BEGIN Quoted passage

Personal information
- Born: April 22, 1992 (age 34) Dallas, Texas, U.S.
- Listed height: 6 ft 1 in (1.85 m)
- Listed weight: 226 lb (103 kg)

Career information
- High school: Skyline (Dallas, Texas)
- College: Oklahoma
- NFL draft: 2014: 7th round, 242nd overall pick

Career history
- Denver Broncos (2014–2017); Philadelphia Eagles (2018)*; Atlanta Falcons (2018); Tampa Bay Buccaneers (2019)*; Denver Broncos (2019);
- * Offseason or practice squad member only

Awards and highlights
- Super Bowl champion (50);

Career NFL statistics
- Total tackles: 116
- Sacks: 1
- Fumble recoveries: 1
- Stats at Pro Football Reference

= Corey Nelson =

American football player (born 1992)

Corey Nelson (born April 22, 1992) is an American former professional football player who was a linebacker in the National Football League (NFL). He was selected by the Denver Broncos in the seventh round of the 2014 NFL draft. He played college football at Oklahoma.

==Professional career==
===Denver Broncos (first stint)===
Nelson was selected by the Denver Broncos in the seventh round, 242nd overall, in the 2014 NFL draft. He played all 16 regular-season games his rookie year and totaled 13 tackles, one pass defensed, and four special-teams stops.

In the 2015 season, Nelson played all 16 regular-season games and totaled 10 tackles, one sack, and seven special-teams stops. On February 7, 2016, he was part of the Broncos team that won Super Bowl 50. In the game, he recorded one tackle as the Broncos defeated the Carolina Panthers by a score of 24–10.

END Quoted passage
BEGIN Recorded information

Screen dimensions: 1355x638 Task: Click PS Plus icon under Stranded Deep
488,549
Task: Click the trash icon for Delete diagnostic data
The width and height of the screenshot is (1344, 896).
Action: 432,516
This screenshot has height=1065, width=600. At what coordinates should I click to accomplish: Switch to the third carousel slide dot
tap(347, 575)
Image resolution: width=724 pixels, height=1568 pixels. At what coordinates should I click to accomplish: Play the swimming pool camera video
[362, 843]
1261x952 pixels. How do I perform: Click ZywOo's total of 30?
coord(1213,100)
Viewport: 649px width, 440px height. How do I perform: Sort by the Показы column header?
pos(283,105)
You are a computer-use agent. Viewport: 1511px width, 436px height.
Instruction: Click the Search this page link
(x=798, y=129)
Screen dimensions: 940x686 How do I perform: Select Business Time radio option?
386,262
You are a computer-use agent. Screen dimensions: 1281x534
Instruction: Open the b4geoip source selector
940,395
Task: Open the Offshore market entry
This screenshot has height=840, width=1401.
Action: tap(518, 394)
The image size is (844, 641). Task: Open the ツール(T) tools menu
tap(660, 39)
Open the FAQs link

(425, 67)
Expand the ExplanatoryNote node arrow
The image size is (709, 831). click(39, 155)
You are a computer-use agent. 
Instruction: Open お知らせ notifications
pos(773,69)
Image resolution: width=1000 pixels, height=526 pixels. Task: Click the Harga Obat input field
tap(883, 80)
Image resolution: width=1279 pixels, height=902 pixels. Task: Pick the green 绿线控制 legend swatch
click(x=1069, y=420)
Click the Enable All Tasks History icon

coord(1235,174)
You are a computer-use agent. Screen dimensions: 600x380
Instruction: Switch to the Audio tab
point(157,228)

END Recorded information

** Exercises to complete **
1) In the Corey Nelson article, how many tackles did Nelson record in Super Bowl 50?
2) Extend the Corey Nelson article past its final paragraph.

** Numbered answers **
1) One tackle.

2)
In the 2016 season, Nelson played in all 16 games with five starts recording a career-high 67 tackles and five passes defensed.

On October 21, 2017, Nelson was placed on injured reserve after having surgery on a torn bicep.

===Philadelphia Eagles===
On March 14, 2018, Nelson signed a one-year deal with the Philadelphia Eagles. He was released on August 26, 2018.

===Atlanta Falcons===
On September 10, 2018, Nelson was signed by the Atlanta Falcons. He was released on September 22, 2018.

===Tampa Bay Buccaneers===
On January 3, 2019, Nelson signed a reserve/future contract with the Tampa Bay Buccaneers. He was released during final roster cuts on August 30, 2019.

===Denver Broncos (second stint)===
On September 2, 2019, Nelson was re-signed by the Broncos. In Week 8, Nelson suffered a torn biceps and was ruled out for the remainder of the season.

===Carolina Panthers===
After becoming a free agent in March 2020, Nelson had a tryout with the Carolina Panthers on August 19, 2020.